Food As Medicine: The Eight Important Aspects Of Food ~ An Ayurvedic Perspective

Food As Medicine: The Eight Important Aspects Of Food
According to Ayurveda, food is considered to be the best medicine. Of equal importance is the consideration, according to Ayurveda, that poor digestion [koshtha] is the primary origin or causative factor for nearly all diseases.

"Ahara Vidhi Visheshayatana"

The Eight Important Aspects Of Food:
Let's discuss the basic principles of food. The eight important aspects of food are called ‘ahara vidhi visheshayatana’ and they are as follows:

1. Prakruti
2. Karana
3. Samayoga
4. Rashi
5. Desha
6. Kala
7. Upayoga Samasth
8. Upbhokta

A Closer Look:

1. Prakruti - or the nature of food
Depending on whether the food is easily digestible or not, food can be classified as heavy or light in quality. Meat is heavy for digestion while rice and vegetables are light. This is the basic nature of the food and while eating we must take this into consideration.

2. Karana - or processing
Generally, cooked food is better for nutrition. Some food substances like fruit or even salads are better taken as uncooked. Food cooked on natural wood or a coal fire tends to have better taste than food cooked with electricity or gas. Microwave cooking destroys prana [life-energy] in the food. Processing includes other methods like roasting, frying, baking, drying, churning etc. and depending on the method of the process can actually change the qualities of the food making food either become more light or heavy for digestion.

3. Samyoga - means combination
While preparing food the ingredients must be compatible and properly mixed together. For example, combining sour fruits with milk will curd and is not considered beneficial due to poor food combining and incompatibity of ingredients.

4. Rashi- means quantity 
While eating one has to consider the individual ingredient quantity and the total quantity of the food that is consumed. Here, again, we have to consider the heavy and light qualities of the substances that are taken. The quantity of food depends on your digestive fire. There is no fixed criteria for the amount of food according to age, sex, race, etc. However, “parigraha”— takes into consideration the quantity of each item and “sarvagraha” means the total quantity to be consumed.

5. Desha - means place 
Ayurveda has divided place into three types marshy, arid, and normal. We also have to consider the place in relation to temperature and cold climate conditions. Ultimately, food must be eaten in a place which is clean. If the surroundings where one eats are good and sattvic [pure], then the food is better absorbed and has good and beneficial effects upon the body and mind.
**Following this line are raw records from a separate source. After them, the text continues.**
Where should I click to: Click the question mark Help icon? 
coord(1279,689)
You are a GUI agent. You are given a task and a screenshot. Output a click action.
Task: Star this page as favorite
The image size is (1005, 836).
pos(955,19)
6. Kala - means time or period 
Only when the previous meal has been properly digested should one consider eating the next meal. One must also change the type of  food as well as the quantity and quality of food in accordance to seasonal changes. Another important consideration is that the main meal ideally should be taken between 10 a.m. to 2  p.m., which is “pitta time”; optimal for digestion.

7. Upyoga Samastha -  means rules for eating
Food ideally should be consumed while it is hot. This will naturally increase the digestive fire. Likewise, meals must be taken in a relaxed, calm and cheerful atmosphere. One should not eat, when the person is nervous, angry, anxious, or in a disturbed state of mind.

Similarly, eating too slowly or too rapidly along with eating while talking, laughing, thinking or watching television is also not advisable. It is better if we concentrate on the food only with the thought that this food is going to benefit both the body and mind. Smoking or drinking too much water or any other liquid after eating is also not advisable.

Make eating food a ritual
It is recommended to take a shower and wear clean clothes prior to cooking. Our guest is God. Therefore,  food should first be served to him and then children. Chanting of mantras and offering a prayer to God is always advisable knowing that blessed food will always nourish both the body and mind.

8. Upbhokta - Person who takes the food
Every person must take into consideration his own constitution, capacity of his digestive power, the season, time of day, and whether the previously taken food has been digested or not.